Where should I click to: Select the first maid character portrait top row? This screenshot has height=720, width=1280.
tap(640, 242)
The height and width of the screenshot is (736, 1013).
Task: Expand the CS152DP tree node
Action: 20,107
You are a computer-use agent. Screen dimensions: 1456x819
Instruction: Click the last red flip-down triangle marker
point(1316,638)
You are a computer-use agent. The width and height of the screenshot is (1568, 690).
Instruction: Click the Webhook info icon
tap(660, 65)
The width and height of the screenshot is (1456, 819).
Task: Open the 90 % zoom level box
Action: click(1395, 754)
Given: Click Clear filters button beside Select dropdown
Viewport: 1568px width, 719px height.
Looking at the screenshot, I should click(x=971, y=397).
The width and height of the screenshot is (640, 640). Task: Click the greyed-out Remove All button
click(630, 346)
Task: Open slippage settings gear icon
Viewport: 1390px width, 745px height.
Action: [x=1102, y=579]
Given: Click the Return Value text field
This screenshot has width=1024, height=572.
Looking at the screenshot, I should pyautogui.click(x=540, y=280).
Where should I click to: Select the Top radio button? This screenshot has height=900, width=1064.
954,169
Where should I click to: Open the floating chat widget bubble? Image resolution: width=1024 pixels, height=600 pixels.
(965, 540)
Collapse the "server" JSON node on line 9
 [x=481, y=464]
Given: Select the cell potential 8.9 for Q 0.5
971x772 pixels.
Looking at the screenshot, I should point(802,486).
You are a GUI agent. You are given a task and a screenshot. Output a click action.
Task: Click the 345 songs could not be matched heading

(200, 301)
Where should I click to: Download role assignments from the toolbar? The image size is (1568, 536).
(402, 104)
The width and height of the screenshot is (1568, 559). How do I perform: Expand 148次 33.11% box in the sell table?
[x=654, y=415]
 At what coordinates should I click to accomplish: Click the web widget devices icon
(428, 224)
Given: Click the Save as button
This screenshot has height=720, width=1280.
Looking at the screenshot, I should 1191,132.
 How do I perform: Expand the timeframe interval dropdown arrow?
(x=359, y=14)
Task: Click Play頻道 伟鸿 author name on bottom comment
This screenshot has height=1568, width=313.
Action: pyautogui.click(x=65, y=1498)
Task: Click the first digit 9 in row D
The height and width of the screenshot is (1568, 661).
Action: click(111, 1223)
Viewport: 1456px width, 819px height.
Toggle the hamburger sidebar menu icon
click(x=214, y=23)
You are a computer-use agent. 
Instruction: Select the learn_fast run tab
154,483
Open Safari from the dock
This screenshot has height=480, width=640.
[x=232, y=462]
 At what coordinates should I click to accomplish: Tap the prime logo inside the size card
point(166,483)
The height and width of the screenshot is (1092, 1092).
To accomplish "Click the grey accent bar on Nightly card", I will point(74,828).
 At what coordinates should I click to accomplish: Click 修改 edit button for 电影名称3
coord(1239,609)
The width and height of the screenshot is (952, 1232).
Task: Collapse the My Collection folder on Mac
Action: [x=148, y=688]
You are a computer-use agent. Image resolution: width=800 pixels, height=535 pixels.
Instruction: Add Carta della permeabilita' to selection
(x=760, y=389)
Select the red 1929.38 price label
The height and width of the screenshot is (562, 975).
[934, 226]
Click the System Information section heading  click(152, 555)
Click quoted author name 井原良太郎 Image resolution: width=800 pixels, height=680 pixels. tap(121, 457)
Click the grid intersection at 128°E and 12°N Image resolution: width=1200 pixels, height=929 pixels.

*****

▶ [The exercise] Update the listing above so that every "Instruction:" reads "Command:", and leave everything else as it is.

▶ [Response]
Where should I click to: Select the first maid character portrait top row? This screenshot has height=720, width=1280.
tap(640, 242)
The height and width of the screenshot is (736, 1013).
Task: Expand the CS152DP tree node
Action: 20,107
You are a computer-use agent. Screen dimensions: 1456x819
Command: Click the last red flip-down triangle marker
point(1316,638)
You are a computer-use agent. The width and height of the screenshot is (1568, 690).
Command: Click the Webhook info icon
tap(660, 65)
The width and height of the screenshot is (1456, 819).
Task: Open the 90 % zoom level box
Action: click(1395, 754)
Given: Click Clear filters button beside Select dropdown
Viewport: 1568px width, 719px height.
Looking at the screenshot, I should click(x=971, y=397).
The width and height of the screenshot is (640, 640). Task: Click the greyed-out Remove All button
click(630, 346)
Task: Open slippage settings gear icon
Viewport: 1390px width, 745px height.
Action: [x=1102, y=579]
Given: Click the Return Value text field
This screenshot has width=1024, height=572.
Looking at the screenshot, I should pyautogui.click(x=540, y=280).
Where should I click to: Select the Top radio button? This screenshot has height=900, width=1064.
954,169
Where should I click to: Open the floating chat widget bubble? Image resolution: width=1024 pixels, height=600 pixels.
(965, 540)
Collapse the "server" JSON node on line 9
 [x=481, y=464]
Given: Select the cell potential 8.9 for Q 0.5
971x772 pixels.
Looking at the screenshot, I should point(802,486).
You are a GUI agent. You are given a task and a screenshot. Output a click action.
Task: Click the 345 songs could not be matched heading

(200, 301)
Where should I click to: Download role assignments from the toolbar? The image size is (1568, 536).
(402, 104)
The width and height of the screenshot is (1568, 559). How do I perform: Expand 148次 33.11% box in the sell table?
[x=654, y=415]
 At what coordinates should I click to accomplish: Click the web widget devices icon
(428, 224)
Given: Click the Save as button
This screenshot has height=720, width=1280.
Looking at the screenshot, I should 1191,132.
 How do I perform: Expand the timeframe interval dropdown arrow?
(x=359, y=14)
Task: Click Play頻道 伟鸿 author name on bottom comment
This screenshot has height=1568, width=313.
Action: pyautogui.click(x=65, y=1498)
Task: Click the first digit 9 in row D
The height and width of the screenshot is (1568, 661).
Action: click(111, 1223)
Viewport: 1456px width, 819px height.
Toggle the hamburger sidebar menu icon
click(x=214, y=23)
You are a computer-use agent. 
Command: Select the learn_fast run tab
154,483
Open Safari from the dock
This screenshot has height=480, width=640.
[x=232, y=462]
 At what coordinates should I click to accomplish: Tap the prime logo inside the size card
point(166,483)
The height and width of the screenshot is (1092, 1092).
To accomplish "Click the grey accent bar on Nightly card", I will point(74,828).
 At what coordinates should I click to accomplish: Click 修改 edit button for 电影名称3
coord(1239,609)
The width and height of the screenshot is (952, 1232).
Task: Collapse the My Collection folder on Mac
Action: [x=148, y=688]
You are a computer-use agent. Image resolution: width=800 pixels, height=535 pixels.
Command: Add Carta della permeabilita' to selection
(x=760, y=389)
Select the red 1929.38 price label
The height and width of the screenshot is (562, 975).
[934, 226]
Click the System Information section heading  click(152, 555)
Click quoted author name 井原良太郎 Image resolution: width=800 pixels, height=680 pixels. tap(121, 457)
Click the grid intersection at 128°E and 12°N Image resolution: width=1200 pixels, height=929 pixels.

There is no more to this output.